Rhinophis drummondhayi
- Conservation status: Endangered (IUCN 3.1)

Scientific classification
- Kingdom: Animalia
- Phylum: Chordata
- Class: Reptilia
- Order: Squamata
- Suborder: Serpentes
- Family: Uropeltidae
- Genus: Rhinophis
- Species: R. drummondhayi
- Binomial name: Rhinophis drummondhayi Wall, 1921

= Rhinophis drummondhayi =

- Authority: Wall, 1921
- Conservation status: EN

Species of snake

Rhinophis drummondhayi, commonly known as Drummond-Hay's earth snake, is a species of snake in the family Uropeltidae.
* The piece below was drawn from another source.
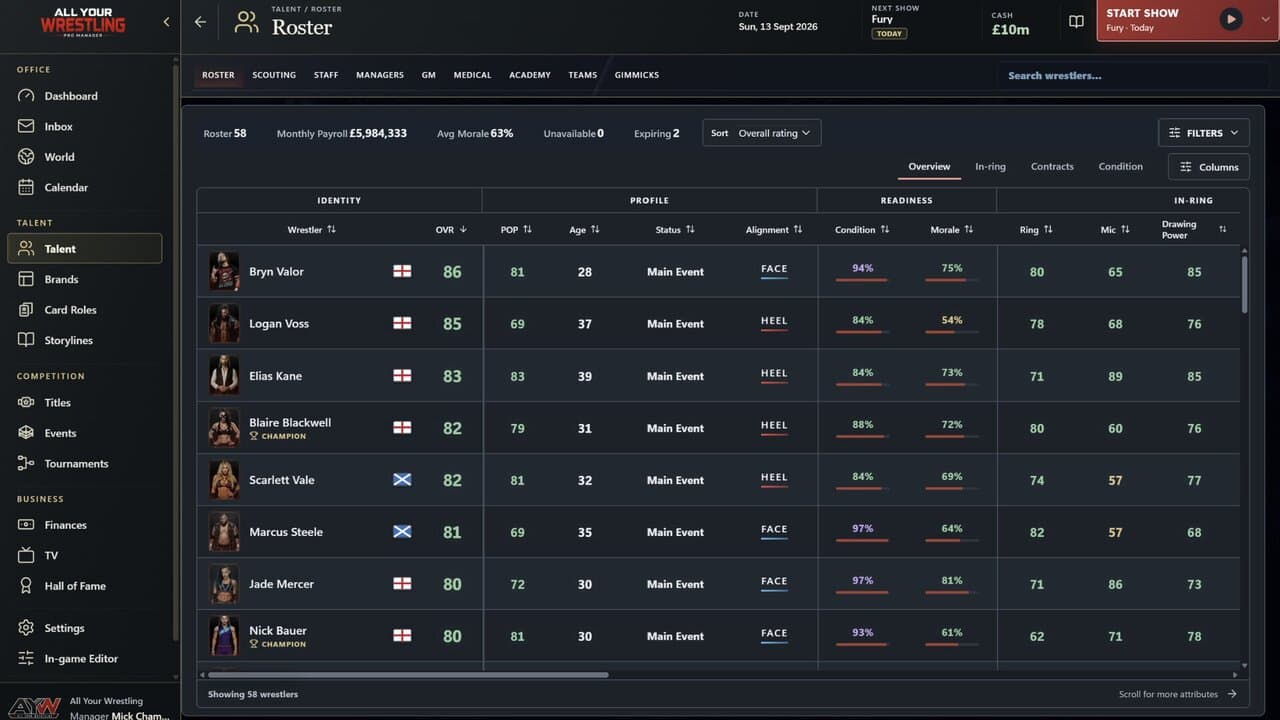Open the Sort Overall rating dropdown
Image resolution: width=1280 pixels, height=720 pixels.
762,133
The species is endemic to Sri Lanka.

==Habitat==
The preferred natural habitat of R. drummondhayi is forest, at altitudes of 900–1,500 m, but it has also been found in agricultural habitats such as home gardens and tea pantations.

==Reproduction==
R. drummondhayi is ovoviviparous.

==Etymology==
The specific name, drummondhayi, is in honor of Henry Maurice Drummond-Hay (1869–1932), who was a planter and naturalist in Ceylon (now Sri Lanka), and who was the son of Scottish ornithologist Colonel Henry Maurice Drummond-Hay (1814–1896).